[Source data]
--- START ---

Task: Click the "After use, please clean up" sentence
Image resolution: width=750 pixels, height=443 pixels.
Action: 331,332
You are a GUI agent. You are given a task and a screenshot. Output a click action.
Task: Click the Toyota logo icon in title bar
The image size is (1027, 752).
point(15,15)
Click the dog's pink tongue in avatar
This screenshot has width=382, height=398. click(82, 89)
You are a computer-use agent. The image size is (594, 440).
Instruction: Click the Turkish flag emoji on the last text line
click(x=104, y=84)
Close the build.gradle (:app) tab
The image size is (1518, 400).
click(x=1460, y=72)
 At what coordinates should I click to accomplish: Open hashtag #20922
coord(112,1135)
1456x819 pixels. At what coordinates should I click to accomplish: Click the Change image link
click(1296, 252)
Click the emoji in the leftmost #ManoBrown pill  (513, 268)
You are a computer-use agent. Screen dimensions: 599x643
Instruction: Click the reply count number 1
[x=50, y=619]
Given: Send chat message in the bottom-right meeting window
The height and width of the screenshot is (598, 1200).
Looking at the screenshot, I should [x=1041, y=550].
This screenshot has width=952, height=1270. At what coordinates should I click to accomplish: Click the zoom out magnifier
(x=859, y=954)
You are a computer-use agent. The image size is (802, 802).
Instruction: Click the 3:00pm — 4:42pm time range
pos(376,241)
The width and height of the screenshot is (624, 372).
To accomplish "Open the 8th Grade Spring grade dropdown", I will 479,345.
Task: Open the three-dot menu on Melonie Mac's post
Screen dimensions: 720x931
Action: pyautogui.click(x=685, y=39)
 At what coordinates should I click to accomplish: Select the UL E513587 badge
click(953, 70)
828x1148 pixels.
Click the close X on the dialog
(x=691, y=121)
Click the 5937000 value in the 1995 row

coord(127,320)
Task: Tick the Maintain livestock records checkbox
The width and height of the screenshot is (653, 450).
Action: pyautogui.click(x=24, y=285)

--- END ---

Task prompt: Starting at the line that contains "Click the close X on the dialog", copy every line down to the last line of the records above, exactly as written.

Reply:
Click the close X on the dialog
(x=691, y=121)
Click the 5937000 value in the 1995 row

coord(127,320)
Task: Tick the Maintain livestock records checkbox
The width and height of the screenshot is (653, 450).
Action: pyautogui.click(x=24, y=285)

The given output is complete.